Scientific classification
- Kingdom: Animalia
- Phylum: Chordata
- Class: Mammalia
- Order: Rodentia
- Family: Cricetidae
- Subfamily: Sigmodontinae
- Genus: Euneomys
- Species: E. chinchilloides
- Binomial name: Euneomys chinchilloides (Waterhouse, 1839)

= Patagonian chinchilla mouse =

- Genus: Euneomys
- Species: chinchilloides
- Authority: (Waterhouse, 1839)
- Conservation status: DD

Species of rodent

The Patagonian chinchilla mouse (Euneomys chinchilloides) is a species of rodent in the family Cricetidae. It was first described by George Robert Waterhouse in 1839. It is found in Tierra del Fuego and neighboring areas of southernmost Argentina and Chile.

== Taxonomy ==
Euneomys chinchilloides is the current name for the Patagonian chinchilla mouse.

== Distribution and habitat ==
Euneomys chinchilloides can be found in the Tierra del Fuego, and are generally widespread in mainland Patagonia. They are also fairly abundant in the Sierras de Tecka, a region situated in the Andes mountains. Their habitat consists of scree that is windswept and bare.

== Life history ==

=== Morphology ===
The genus Euneomys are described as having medium to large body size. They have short tails and dense fur. Their molars are hypsodont.

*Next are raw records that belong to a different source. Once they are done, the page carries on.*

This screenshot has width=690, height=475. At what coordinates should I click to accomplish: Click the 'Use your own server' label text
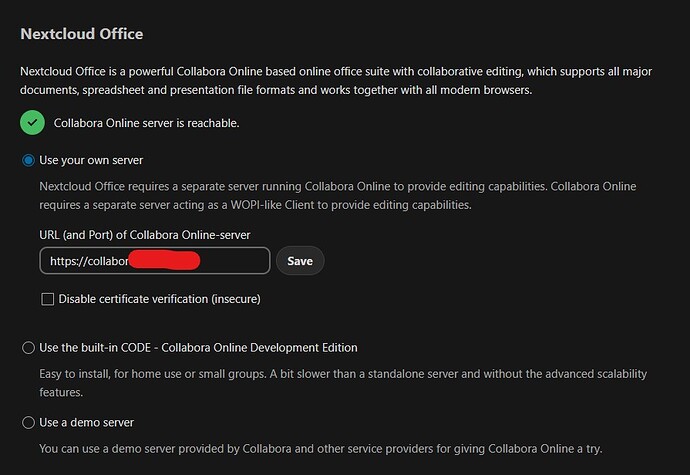pyautogui.click(x=91, y=160)
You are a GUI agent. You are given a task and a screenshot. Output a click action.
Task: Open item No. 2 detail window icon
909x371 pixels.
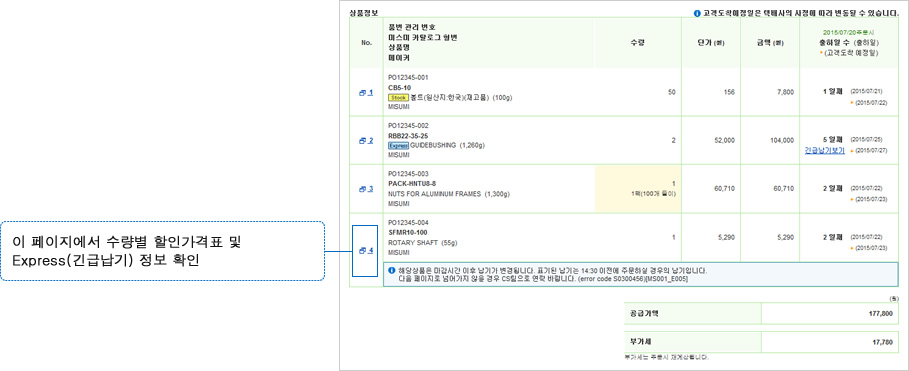366,140
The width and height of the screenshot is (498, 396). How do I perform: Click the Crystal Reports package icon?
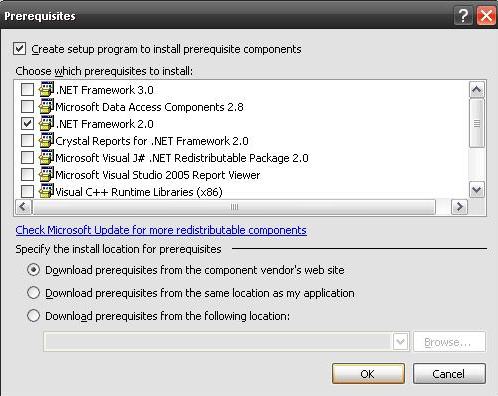pos(46,140)
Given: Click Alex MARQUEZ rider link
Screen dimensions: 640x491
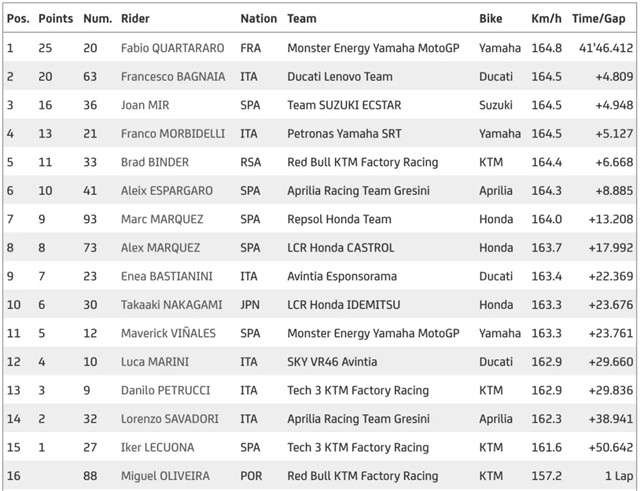Looking at the screenshot, I should coord(160,248).
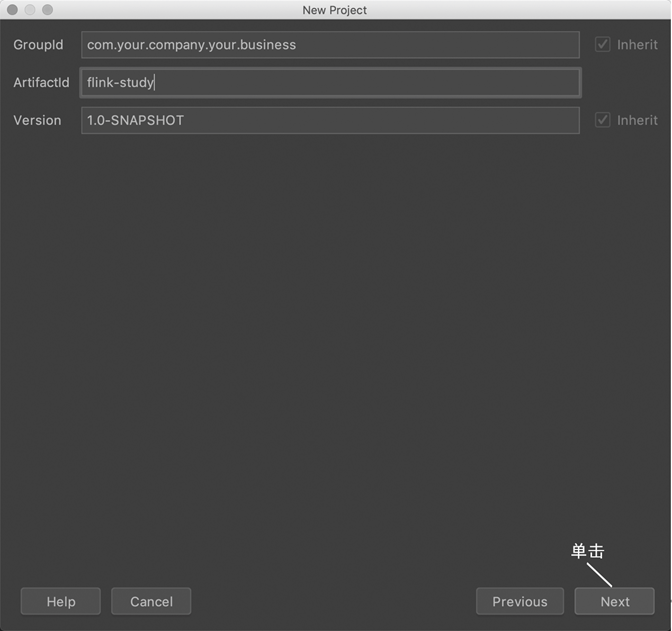The image size is (672, 631).
Task: Focus the GroupId text field
Action: click(330, 45)
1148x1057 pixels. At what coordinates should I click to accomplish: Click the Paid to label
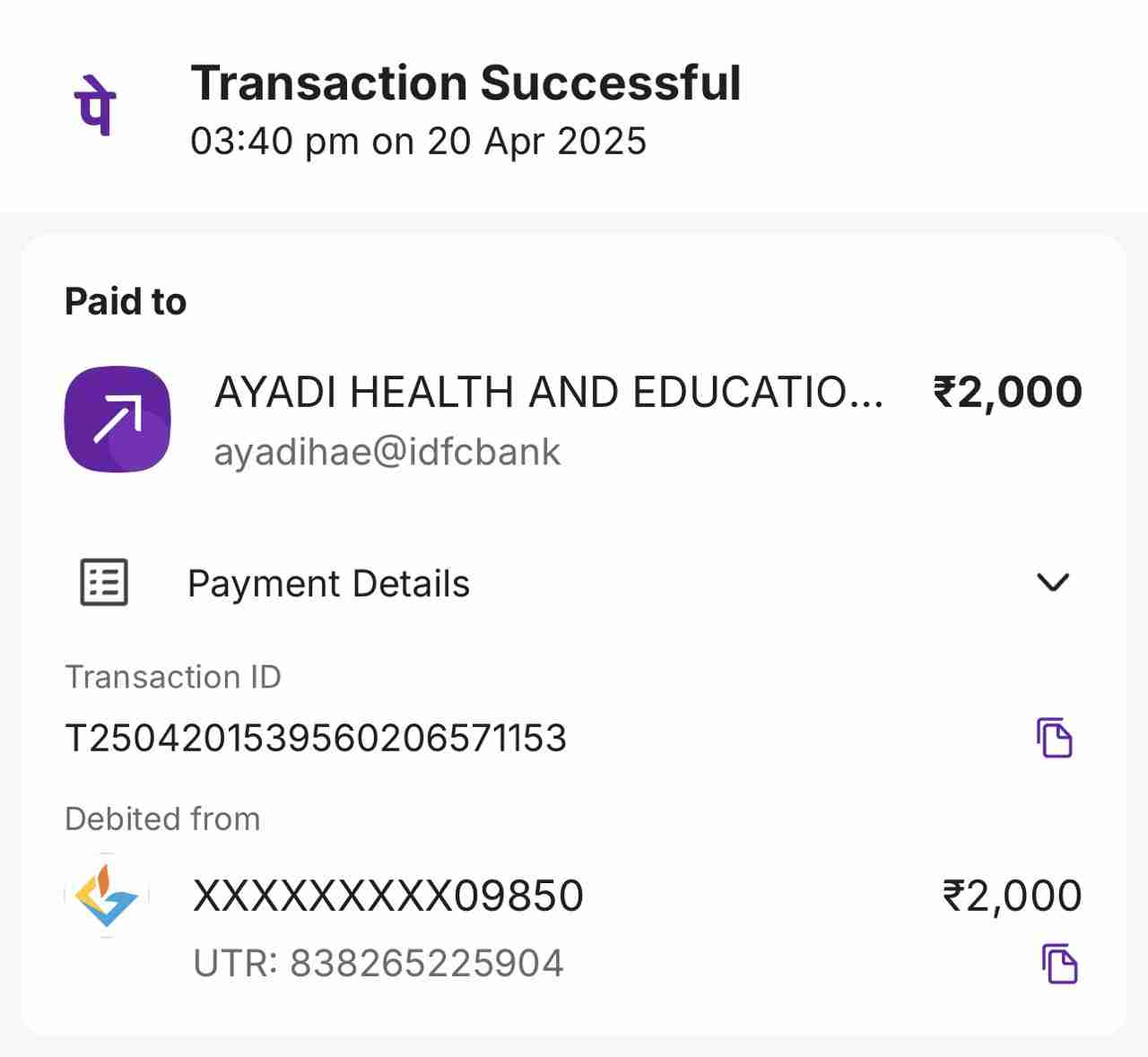pos(126,302)
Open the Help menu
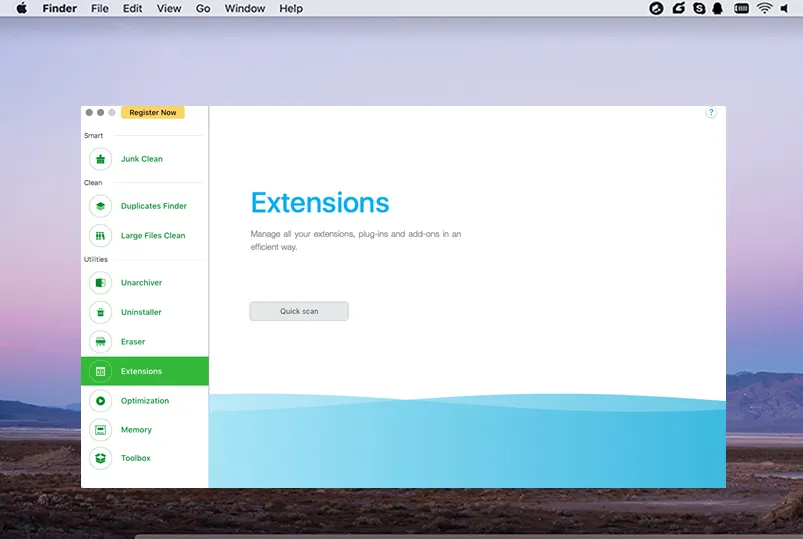Viewport: 803px width, 539px height. click(x=291, y=9)
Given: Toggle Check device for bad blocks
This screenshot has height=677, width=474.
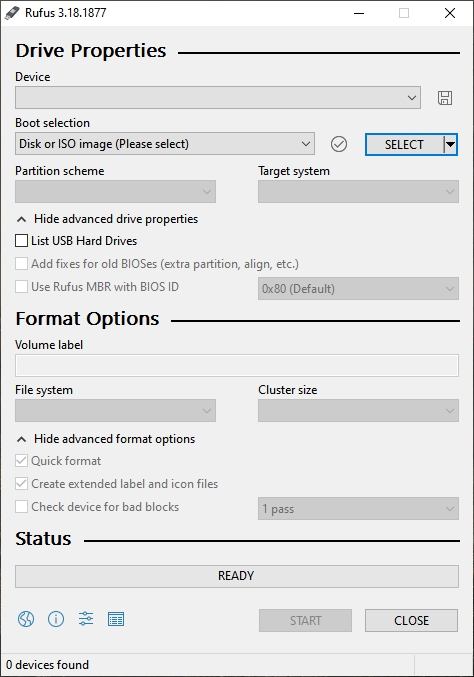Looking at the screenshot, I should (x=21, y=506).
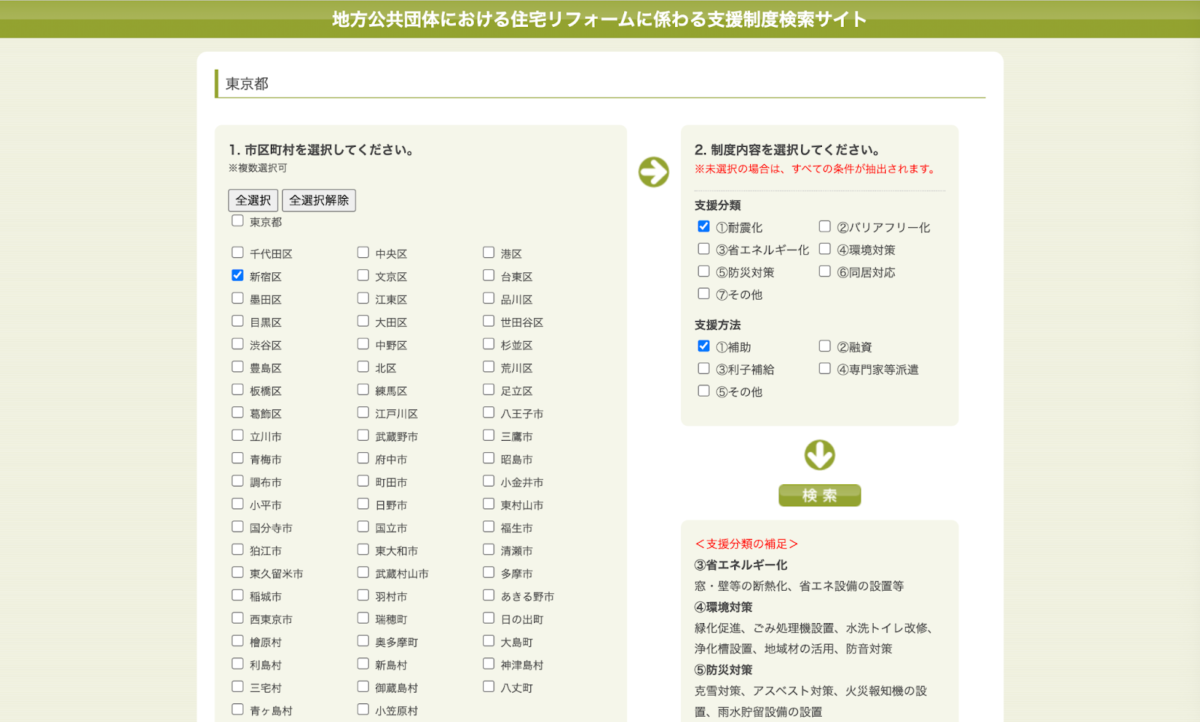
Task: Check the ⑦その他 category checkbox
Action: pyautogui.click(x=703, y=293)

Measurements of the body length, including the head, of Euneomys chinchilloides ranges from 103 to 143 mm. Tail length ranges from 62 to 90 mm. Hindfoot length ranges from 25 to 30 mm. The length of the ear ranges from 18.5 to 22.2 mm.

=== Ecology ===
The genus Euneomys are herbivorous and nocturnal.

=== Genetics ===
Euneomys chinchilloides have 34 chromosomes, although some specimens exhibited an extra pair of chromosomes.